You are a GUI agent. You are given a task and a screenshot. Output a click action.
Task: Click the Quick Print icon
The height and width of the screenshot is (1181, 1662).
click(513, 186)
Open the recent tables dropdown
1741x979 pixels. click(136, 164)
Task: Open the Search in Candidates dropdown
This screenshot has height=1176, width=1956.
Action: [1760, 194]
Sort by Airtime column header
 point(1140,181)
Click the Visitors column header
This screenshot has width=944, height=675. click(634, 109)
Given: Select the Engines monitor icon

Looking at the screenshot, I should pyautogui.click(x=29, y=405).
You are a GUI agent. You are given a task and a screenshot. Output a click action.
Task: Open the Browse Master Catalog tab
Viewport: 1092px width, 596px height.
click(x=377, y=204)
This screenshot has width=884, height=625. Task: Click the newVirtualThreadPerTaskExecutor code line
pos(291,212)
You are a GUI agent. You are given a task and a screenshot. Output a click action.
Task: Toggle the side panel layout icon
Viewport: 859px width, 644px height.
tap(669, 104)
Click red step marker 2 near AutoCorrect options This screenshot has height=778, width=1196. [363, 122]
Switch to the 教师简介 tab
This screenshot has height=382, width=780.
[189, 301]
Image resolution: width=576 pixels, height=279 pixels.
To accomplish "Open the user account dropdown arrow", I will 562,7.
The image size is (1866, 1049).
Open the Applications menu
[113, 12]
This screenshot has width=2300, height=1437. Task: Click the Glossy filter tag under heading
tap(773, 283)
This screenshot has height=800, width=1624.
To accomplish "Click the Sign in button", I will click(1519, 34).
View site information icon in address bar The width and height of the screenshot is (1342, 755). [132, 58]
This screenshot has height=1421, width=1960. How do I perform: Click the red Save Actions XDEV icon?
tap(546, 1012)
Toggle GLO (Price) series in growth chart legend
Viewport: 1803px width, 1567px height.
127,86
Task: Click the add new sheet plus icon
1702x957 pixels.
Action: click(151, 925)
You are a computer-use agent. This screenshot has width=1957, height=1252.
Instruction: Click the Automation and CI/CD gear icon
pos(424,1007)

DIRECTIONS FOR THIS TASK: Restate exactly the records above from their first line through the line that holds "Task: Open the Browse Master Catalog tab", please, including both and leaving out all others.

RESULT FOR THIS EXERCISE:
You are a GUI agent. You are given a task and a screenshot. Output a click action.
Task: Click the Quick Print icon
The height and width of the screenshot is (1181, 1662).
click(513, 186)
Open the recent tables dropdown
1741x979 pixels. click(136, 164)
Task: Open the Search in Candidates dropdown
This screenshot has height=1176, width=1956.
Action: [1760, 194]
Sort by Airtime column header
 point(1140,181)
Click the Visitors column header
This screenshot has width=944, height=675. click(634, 109)
Given: Select the Engines monitor icon

Looking at the screenshot, I should pyautogui.click(x=29, y=405).
You are a GUI agent. You are given a task and a screenshot. Output a click action.
Task: Open the Browse Master Catalog tab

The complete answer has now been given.